In one sense it is not surprising that mother’s schooling is a more important determinant of infant health outcomes than father’s schooling given the role of the mother in the prenatal and neonatal periods and the much lower likelihood that mothers work in the postneonatal period. The finding is related to the historical role of the mother as the family member most involved with children. The importance of mother’s schooling relative to father’s schooling should not, however, be viewed as a foregone conclusion. Historically, fathers have made much larger contributions to family income than mothers, especially since they have been more likely to work in the labor market. Since earnings are so dependent on schooling, father’s schooling might dominate mother’s schooling in infant health outcomes if the schooling effect simply reflected command over real resources. Our results suggest that this is not the case.
We used a natural experiment in Taiwan to ask: Does an increase in parental schooling improve infants’ health? Our answer to this question is yes. Moreover, mother’s schooling is a more important than father’s schooling – suggesting that the mechanism connecting education and health is not solely related to income.
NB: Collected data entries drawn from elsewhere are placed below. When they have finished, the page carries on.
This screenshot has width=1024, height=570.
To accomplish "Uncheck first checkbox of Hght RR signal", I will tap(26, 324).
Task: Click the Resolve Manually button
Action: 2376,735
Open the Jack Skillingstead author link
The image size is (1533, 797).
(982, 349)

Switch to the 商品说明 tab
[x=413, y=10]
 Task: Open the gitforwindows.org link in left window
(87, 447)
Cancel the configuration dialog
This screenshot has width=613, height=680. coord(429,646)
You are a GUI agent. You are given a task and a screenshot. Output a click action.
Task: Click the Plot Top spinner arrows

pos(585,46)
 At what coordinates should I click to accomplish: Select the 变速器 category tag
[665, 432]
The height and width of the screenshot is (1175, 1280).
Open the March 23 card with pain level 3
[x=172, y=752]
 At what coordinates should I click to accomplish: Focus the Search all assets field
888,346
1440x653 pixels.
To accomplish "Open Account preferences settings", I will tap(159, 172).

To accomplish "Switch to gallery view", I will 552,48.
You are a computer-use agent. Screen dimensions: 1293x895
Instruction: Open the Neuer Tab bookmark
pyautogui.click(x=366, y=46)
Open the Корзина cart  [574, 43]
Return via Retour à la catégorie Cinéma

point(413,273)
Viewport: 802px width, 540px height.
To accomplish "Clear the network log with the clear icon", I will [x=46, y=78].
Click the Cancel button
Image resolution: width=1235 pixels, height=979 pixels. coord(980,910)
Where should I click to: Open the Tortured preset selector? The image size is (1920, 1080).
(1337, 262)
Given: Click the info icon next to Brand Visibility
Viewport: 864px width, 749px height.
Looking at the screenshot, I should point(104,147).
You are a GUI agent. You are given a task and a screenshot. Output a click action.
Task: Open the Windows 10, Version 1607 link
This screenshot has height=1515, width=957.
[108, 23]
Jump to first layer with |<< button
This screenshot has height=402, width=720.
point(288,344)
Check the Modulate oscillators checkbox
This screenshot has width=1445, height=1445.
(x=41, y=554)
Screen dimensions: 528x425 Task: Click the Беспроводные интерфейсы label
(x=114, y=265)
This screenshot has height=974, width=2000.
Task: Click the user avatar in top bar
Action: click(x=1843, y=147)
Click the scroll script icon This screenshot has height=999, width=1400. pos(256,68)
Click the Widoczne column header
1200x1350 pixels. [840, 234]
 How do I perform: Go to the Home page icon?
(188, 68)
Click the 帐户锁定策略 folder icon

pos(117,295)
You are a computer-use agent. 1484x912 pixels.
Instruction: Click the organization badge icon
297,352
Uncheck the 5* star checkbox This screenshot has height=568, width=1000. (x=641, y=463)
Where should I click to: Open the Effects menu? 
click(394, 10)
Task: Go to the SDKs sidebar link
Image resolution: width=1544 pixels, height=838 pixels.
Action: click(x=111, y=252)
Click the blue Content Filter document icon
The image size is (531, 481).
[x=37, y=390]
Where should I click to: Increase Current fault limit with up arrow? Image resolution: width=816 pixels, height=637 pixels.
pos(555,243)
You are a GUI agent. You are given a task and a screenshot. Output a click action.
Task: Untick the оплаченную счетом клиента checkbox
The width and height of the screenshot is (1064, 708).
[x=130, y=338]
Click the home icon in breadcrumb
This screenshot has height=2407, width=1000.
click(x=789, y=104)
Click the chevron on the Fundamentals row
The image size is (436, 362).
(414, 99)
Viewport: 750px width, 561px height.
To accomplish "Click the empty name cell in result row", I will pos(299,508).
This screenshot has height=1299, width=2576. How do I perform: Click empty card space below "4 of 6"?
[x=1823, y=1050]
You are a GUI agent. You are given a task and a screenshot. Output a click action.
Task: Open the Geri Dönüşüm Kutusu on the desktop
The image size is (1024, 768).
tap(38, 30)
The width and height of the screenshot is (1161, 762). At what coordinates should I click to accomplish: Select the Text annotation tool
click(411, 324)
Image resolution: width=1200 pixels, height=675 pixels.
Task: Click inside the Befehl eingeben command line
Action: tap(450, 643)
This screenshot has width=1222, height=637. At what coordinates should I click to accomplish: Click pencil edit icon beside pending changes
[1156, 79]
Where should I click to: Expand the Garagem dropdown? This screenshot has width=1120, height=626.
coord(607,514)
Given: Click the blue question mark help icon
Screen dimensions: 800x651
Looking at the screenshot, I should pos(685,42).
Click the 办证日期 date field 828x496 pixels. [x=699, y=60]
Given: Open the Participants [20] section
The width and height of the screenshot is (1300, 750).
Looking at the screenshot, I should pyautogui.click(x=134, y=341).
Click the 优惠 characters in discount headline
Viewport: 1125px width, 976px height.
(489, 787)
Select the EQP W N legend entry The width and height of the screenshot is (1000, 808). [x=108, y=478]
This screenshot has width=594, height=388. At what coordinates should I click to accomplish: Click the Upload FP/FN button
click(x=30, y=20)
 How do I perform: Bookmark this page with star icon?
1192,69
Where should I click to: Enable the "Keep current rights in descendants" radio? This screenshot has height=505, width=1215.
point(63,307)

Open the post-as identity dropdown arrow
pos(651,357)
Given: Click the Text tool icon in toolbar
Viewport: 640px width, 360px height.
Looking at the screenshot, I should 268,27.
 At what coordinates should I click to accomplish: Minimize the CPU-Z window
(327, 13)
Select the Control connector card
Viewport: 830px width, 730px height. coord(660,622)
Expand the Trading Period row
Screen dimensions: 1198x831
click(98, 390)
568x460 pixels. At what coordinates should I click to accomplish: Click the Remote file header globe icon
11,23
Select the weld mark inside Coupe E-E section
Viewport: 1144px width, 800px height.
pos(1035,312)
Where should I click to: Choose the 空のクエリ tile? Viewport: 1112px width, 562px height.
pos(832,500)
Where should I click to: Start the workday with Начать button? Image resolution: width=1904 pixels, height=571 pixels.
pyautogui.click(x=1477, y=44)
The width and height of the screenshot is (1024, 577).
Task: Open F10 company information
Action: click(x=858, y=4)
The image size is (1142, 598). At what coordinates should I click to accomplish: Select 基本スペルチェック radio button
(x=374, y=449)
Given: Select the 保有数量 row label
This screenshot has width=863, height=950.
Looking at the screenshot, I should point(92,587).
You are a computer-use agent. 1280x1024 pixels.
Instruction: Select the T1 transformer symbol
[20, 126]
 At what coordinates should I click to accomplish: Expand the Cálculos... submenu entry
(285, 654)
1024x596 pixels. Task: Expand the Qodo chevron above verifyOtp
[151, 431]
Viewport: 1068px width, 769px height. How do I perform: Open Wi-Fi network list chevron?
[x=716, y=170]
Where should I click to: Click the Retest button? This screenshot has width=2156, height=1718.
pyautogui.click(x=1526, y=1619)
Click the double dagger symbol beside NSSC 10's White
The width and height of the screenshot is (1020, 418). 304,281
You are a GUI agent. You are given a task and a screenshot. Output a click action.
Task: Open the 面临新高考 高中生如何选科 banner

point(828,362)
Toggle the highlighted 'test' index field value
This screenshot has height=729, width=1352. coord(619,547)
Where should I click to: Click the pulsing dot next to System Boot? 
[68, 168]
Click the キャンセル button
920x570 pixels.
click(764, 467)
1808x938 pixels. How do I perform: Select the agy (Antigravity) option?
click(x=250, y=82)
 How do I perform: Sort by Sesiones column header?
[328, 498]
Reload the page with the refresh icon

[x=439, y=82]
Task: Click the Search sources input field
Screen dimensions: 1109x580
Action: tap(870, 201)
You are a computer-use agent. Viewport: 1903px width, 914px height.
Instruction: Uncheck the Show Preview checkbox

Perhaps the most important implication of our results is that they suggest substantial payoffs in terms of health to efforts by developing countries to increase the amount of compulsory schooling and invest more resources in the educational sector.
1 See, for instance, Grossman, 'M. Education and non-market outcomes' In Vol. 1, edited by E Hanushek and F Welch. Amsterdam: North-Holland, Elsevier Science, 577-633, 2006.
2 World Bank. World Development Report 1993: Investing in Health. New York: Oxford University Press, 1993.
3 Deaton, A. 'Policy implications of the gradient of health and wealth'. Health Affairs 2002, 21(1): 13-30.
4 Fuchs, VR. Time preference and health: an exploratory study. In Economic Aspects of Health, edited by VR Fuchs. Chicago: University of Chicago Press, 93-120, 1982.
5 This commentary is based on “Parental Education and Child Health: Evidence from a Natural Experiment in Taiwan”, NBER Working Paper No. 13466.
6 In other words, we employ the products of cohort indicators and a geographical program intensity measure as instruments for schooling.